When it comes to getting a job, where your teen goes to college probably won’t make or break the deal. While seeing Harvard or Stanford at the top of a resume might impress an employer, there are things that impress them much more. A recent Newsweek survey found that when it comes to hiring, employers value experience, confidence, and even appearance above where the applicant attended school.

Like Claire, we too want to help when our kids get rejected. But we too long for proof that all that our kids have done – the late night studying, sports practices, theatre or band rehearsals, chess or robotics club – has paid off. Rejection can make us feel like our kids don’t quite measure up. And that somehow we don’t either.

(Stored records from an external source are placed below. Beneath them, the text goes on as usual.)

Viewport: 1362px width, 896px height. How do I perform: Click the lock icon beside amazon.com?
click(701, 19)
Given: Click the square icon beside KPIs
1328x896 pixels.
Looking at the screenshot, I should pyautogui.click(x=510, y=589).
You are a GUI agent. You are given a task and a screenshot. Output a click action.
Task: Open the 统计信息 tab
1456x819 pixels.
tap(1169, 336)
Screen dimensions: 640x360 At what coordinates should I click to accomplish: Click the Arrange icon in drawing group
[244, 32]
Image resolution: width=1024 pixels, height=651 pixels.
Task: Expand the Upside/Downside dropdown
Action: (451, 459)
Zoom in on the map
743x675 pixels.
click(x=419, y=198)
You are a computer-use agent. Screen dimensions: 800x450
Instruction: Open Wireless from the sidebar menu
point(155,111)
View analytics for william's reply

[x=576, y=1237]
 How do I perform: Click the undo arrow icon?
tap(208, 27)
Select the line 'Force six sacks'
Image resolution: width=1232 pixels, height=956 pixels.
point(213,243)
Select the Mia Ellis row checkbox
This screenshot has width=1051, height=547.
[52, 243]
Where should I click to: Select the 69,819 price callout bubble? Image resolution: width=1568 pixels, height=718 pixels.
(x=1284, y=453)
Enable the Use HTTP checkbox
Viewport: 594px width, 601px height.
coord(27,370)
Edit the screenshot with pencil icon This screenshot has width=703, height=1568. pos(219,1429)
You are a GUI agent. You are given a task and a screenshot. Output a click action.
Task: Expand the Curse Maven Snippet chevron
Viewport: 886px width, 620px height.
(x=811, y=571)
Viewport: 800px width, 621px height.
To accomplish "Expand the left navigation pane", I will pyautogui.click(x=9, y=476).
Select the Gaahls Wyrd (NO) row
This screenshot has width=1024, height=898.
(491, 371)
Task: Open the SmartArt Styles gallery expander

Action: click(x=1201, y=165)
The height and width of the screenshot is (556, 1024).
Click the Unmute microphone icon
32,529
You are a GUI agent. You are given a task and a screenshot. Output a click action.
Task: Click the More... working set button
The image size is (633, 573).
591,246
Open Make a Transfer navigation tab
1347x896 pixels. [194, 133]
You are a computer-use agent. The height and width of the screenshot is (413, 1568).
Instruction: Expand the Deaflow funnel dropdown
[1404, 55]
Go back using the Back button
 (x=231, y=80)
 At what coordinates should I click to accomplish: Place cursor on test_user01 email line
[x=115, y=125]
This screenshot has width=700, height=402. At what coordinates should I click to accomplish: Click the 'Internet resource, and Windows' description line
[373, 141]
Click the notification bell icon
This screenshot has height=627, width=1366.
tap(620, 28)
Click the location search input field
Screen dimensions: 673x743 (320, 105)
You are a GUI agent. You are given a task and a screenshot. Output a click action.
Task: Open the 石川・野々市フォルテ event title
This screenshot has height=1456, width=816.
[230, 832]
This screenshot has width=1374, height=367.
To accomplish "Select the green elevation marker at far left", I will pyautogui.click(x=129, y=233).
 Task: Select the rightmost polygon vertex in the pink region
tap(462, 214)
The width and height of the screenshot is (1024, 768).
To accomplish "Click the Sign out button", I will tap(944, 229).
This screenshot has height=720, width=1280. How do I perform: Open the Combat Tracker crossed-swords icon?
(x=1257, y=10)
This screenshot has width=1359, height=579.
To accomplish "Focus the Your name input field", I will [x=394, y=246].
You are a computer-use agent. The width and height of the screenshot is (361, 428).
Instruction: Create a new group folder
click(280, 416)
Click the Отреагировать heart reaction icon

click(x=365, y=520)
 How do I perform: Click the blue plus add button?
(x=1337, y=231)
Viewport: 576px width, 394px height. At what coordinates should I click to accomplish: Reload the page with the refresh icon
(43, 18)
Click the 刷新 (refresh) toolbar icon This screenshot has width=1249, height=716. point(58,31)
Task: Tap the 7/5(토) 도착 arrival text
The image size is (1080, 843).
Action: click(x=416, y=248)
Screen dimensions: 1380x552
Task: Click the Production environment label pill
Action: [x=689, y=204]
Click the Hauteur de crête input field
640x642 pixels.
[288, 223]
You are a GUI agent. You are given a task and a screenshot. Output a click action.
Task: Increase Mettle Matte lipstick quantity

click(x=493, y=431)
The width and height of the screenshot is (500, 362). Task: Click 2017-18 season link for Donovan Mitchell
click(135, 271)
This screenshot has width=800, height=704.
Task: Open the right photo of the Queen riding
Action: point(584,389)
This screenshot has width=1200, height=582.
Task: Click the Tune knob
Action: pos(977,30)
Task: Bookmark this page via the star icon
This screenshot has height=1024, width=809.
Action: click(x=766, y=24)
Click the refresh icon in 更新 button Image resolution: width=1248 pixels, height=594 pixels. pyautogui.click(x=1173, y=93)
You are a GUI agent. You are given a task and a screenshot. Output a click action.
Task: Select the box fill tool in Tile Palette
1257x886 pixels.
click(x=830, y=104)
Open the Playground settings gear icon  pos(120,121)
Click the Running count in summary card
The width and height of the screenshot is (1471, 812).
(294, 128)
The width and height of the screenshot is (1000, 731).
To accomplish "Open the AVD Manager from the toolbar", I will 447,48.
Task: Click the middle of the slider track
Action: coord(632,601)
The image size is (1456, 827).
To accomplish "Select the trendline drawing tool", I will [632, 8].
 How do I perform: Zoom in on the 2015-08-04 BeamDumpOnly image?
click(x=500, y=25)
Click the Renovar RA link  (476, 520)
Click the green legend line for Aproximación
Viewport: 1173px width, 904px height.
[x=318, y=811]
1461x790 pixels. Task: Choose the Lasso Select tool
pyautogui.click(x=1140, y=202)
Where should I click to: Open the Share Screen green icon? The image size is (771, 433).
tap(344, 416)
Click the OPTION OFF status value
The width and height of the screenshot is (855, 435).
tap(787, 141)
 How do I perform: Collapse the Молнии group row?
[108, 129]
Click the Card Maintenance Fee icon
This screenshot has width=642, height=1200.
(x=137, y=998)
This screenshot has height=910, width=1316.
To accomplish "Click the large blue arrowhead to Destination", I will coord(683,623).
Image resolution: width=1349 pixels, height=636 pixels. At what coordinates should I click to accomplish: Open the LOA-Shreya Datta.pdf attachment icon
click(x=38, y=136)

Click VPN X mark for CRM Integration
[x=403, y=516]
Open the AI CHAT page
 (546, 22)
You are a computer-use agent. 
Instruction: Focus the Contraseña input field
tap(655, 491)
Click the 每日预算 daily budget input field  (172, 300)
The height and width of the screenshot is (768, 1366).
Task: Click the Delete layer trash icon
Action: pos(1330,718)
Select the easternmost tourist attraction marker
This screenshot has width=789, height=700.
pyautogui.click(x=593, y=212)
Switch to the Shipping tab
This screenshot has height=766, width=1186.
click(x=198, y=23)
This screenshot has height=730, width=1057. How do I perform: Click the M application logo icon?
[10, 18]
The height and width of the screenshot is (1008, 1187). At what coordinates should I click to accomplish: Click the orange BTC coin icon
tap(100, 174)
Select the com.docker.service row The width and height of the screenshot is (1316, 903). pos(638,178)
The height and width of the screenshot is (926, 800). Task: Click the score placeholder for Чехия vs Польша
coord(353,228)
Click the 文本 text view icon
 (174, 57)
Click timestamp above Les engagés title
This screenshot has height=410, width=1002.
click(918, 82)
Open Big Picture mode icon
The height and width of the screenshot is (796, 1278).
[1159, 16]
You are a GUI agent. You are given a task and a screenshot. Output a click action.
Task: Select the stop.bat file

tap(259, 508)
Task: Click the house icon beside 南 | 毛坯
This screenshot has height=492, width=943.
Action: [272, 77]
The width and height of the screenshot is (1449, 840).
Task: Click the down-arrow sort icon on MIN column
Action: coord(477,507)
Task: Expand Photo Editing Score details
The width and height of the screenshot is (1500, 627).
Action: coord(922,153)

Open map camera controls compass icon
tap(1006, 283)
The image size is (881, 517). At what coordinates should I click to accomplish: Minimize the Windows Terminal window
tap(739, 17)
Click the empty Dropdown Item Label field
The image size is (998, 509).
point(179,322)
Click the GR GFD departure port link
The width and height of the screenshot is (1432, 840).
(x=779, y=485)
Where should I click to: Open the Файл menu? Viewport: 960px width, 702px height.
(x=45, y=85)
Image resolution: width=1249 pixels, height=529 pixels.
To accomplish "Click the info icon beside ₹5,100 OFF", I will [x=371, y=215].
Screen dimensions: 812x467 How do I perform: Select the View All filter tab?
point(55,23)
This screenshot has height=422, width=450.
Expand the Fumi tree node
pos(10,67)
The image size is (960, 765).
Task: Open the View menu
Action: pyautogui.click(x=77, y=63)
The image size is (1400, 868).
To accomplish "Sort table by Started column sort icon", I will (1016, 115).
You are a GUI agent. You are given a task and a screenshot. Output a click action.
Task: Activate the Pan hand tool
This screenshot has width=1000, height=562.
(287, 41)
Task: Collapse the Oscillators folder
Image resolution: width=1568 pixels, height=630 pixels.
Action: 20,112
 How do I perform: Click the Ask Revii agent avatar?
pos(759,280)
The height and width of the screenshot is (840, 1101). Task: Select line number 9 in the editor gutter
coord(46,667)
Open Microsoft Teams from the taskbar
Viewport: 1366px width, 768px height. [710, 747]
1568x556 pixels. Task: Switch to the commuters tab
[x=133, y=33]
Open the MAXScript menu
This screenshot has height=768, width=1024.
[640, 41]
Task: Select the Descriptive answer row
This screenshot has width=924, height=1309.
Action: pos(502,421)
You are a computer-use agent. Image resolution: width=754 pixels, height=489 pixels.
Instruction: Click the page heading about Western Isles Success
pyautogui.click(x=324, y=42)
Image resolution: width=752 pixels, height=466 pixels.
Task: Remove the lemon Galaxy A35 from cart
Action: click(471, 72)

So when a college rejection letter comes, it can help to take a few minutes to remember what you want most. After all, a mom’s dream come true is not just to have our kids get in and make it through college. What we really want is for them to be able to support themselves doing work that they love – work that engages and fulfills them. And progress towards this goal can be achieved at almost any college.

Your Parenting Experiences
What was your college application experience like? How much were your parents involved in the process? What did they do that helped? What didn’t help? What do you think your kids would say about your involvement?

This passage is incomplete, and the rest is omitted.